As Peter Brunzelle, the executive director of WisHope.org, sees it, decriminalization of drugs can help open the doors for people with addiction and mental health issues.
Peter, who also teaches classes at UW-Milwaukee, spoke at the April 18 Waunakee Rotary meeting on the issue. WisHope.org provides in-house treatment for those struggling with mental health and addiction issues.
He noted that addiction takes years and years to develop, and treatment also doesn’t happen overnight.
Usually, those issues arise as the result of a trauma in a person’s young life that causes them to separate themselves. In order to feel better, that person may start to drink or use drugs.
“We know there’s an opioid epidemic. We all have connections in some way,” he said.
Genetics also plays a role, he said.
Peter spoke about his own experience growing up as a Jehovah’s Witness whose father, an alcoholic, abused him. When his parents divorced, and he went to live with his mother and stepfather, he had no fear, but he was shut off as a human being, he said.
“I let loose,” he said.
It all came to an end at the age of 17 when he was arrested and faced seven felony and 16 misdemeanor charges.

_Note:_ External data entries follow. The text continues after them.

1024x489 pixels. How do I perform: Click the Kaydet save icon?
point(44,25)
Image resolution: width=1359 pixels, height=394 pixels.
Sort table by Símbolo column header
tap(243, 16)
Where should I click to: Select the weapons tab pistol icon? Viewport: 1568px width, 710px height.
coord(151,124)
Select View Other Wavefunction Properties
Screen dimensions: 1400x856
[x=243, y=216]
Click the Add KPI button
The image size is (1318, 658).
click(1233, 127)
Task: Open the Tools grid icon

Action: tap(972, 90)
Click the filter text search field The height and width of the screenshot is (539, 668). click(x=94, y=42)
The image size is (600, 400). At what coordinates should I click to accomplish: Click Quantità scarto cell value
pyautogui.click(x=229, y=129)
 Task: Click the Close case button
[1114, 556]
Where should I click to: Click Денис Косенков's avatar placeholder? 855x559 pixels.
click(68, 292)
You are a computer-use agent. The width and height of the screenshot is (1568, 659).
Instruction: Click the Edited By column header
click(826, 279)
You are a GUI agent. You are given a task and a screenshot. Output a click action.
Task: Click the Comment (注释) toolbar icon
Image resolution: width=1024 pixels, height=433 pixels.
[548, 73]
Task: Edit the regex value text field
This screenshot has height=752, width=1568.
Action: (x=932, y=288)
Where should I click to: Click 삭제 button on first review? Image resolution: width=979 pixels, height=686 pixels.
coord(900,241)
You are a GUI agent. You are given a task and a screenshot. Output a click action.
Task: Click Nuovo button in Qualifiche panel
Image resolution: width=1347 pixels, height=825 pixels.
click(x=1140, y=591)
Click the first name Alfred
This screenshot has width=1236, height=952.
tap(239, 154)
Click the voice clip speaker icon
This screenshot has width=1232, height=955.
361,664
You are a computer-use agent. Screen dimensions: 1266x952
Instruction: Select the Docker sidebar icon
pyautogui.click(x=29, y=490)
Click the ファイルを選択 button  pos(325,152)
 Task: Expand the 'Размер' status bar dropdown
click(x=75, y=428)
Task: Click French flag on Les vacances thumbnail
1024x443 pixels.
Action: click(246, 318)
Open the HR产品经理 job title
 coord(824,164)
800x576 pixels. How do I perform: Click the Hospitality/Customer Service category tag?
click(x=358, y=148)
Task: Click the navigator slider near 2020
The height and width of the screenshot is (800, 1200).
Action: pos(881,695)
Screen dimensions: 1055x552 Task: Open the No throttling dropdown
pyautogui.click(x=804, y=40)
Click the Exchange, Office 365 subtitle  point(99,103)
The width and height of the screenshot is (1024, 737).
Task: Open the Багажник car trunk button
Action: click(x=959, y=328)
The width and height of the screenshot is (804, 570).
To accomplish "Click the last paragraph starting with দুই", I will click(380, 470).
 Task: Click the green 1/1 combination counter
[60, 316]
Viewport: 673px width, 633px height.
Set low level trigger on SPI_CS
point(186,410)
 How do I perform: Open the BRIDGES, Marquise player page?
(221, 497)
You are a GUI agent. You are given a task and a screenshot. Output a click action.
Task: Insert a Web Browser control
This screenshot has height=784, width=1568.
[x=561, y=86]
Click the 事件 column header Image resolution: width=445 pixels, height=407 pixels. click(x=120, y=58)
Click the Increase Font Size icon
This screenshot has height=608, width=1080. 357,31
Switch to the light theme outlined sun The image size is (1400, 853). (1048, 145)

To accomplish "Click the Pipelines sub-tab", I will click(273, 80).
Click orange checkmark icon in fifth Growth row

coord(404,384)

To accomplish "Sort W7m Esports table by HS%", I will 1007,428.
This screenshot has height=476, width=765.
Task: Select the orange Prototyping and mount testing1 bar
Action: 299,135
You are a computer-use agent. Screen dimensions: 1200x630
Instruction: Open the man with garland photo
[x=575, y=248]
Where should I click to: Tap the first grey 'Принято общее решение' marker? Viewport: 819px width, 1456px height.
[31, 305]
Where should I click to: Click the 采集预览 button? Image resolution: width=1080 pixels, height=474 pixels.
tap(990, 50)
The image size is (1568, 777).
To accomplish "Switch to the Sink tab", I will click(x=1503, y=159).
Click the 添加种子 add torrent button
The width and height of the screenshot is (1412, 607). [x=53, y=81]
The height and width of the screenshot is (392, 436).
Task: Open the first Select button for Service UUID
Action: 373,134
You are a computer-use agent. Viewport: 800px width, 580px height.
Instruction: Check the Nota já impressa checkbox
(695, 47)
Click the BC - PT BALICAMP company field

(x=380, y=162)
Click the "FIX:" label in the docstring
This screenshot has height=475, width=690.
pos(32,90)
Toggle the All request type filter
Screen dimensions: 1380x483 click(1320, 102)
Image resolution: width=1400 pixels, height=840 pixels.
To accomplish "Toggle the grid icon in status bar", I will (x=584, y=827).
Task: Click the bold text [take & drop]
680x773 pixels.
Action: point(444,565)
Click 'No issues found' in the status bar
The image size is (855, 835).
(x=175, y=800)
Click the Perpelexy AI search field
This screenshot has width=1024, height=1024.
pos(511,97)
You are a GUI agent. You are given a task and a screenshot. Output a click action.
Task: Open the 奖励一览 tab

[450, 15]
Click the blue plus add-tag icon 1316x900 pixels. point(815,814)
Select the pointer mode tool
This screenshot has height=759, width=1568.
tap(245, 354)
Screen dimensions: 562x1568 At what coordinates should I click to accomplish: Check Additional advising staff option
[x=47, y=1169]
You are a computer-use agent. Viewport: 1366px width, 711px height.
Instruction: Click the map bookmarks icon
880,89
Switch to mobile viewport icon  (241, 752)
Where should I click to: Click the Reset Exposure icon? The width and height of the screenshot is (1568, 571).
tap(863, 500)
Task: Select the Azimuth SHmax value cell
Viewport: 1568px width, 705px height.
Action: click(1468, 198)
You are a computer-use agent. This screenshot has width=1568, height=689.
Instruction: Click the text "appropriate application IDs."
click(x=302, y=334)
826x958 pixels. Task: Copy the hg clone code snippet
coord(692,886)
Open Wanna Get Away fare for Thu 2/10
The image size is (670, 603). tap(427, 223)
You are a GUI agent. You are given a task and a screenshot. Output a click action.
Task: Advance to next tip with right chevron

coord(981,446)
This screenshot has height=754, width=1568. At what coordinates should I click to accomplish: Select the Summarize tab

The judge said he had no regard for anyone or anything in his life. In adult court, he was sentenced to 90 days in solitary. As he listened to his fellow inmates there, people whom he had looked up to, they became surreal.
He thought about others he knew, foster parents and people who tried to reach out to him and realized “they walked in the world but didn’t have all that fear,” he said.
Facing 60 years in prison, Peter said he knew he was “hooked on drugs and alcohol,” adding, “I didn’t care when I started. But I said maybe I can walk in this world.”
That was in 1983, and he has been in recovery since.
Afterwards, he began to think of all of the people he could connect to and help, saying his life is filled with helping others who are struggling.
He doesn’t see addiction treatment as a black and white issue, but more of means of helping people build emotional intelligence, he said.
“It’s a different thought than ‘don’t do this, don’t do that,’ that is a much broader scope of helping others grow,” Peter added.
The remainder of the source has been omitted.